Está em causa um modo de conceber o papel da esquerda e a discussão está aqui. O resto são fait-divers, não?

António Costa disse...

Pequenas notas:
O PS não está desorientado nem entrou em derivação, com Socrates, está igual a si próprio, isto é, liberal, conservador, sempre disponível para prestar vassalagem ao capital e ao imperialismo.
Este é o percurso histórico do PS e de toda a família política em que se insere em toda a europa e no designado "mundo livre".
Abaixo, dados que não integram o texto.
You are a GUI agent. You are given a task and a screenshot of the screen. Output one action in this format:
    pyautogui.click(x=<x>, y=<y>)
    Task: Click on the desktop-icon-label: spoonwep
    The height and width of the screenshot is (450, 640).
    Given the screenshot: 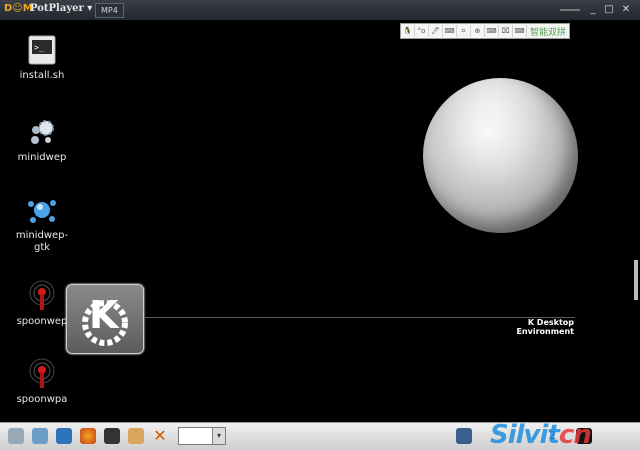 What is the action you would take?
    pyautogui.click(x=42, y=322)
    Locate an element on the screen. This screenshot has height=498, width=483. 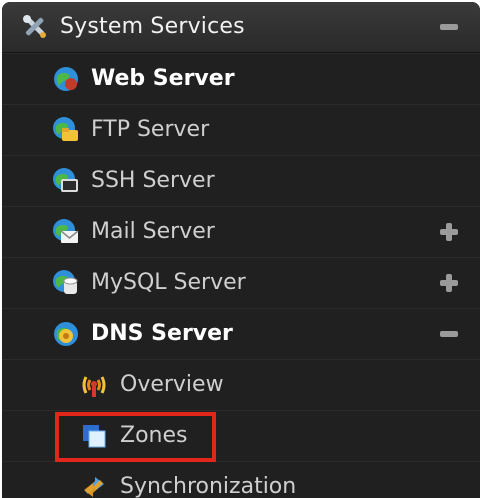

O papel da esquerda não passa por ser moleta de políticas liberais, mesmo encaputadas com um discurso social-democrata, não é por entrar para o governo ou assumir compromissos parlamentares de apoio a um governo PS que vai conseguir que este mude de rumo.
Jamais o PS estará disponível para mudar de rumo, outros já tentaram e foram derrotados ou simplesmente sujeitaram-se, em nome de: se persistirmos talvez consigamos...blá...blá...blá.
A esquerda é que, imperiosamente, tem que mudar de rumo, assumindo as suas responsabilidades de modo claro e preciso, sem perder tempo com questões irrelevantes e politicamente oportunistas, isto é, a reboque de uma pretensa social-democracia, que já nem isso é, para a chamar à razão, para a pressionar de modo a obrigá-la a mudar de rumo, a orientá-la, porque, coitada, está desorientada.
A situação da esquerda é de si bastante difícil, tendo em consideração:
o refluxo das lutas e na capacidade de organização e acção dos movimentos sociais colectivamente organizados;
a profunda divisão histórica em que se encontra e não demonstra capacidade de a ultrapassar.
Estes e outros são os temas em que nos devíamos empenhar, e deixarmo-nos de perder tempo com casos e causas perdidas.
Garanto: estou de boa-fé, posso é estar deslocado, mas se for o caso retiro-me.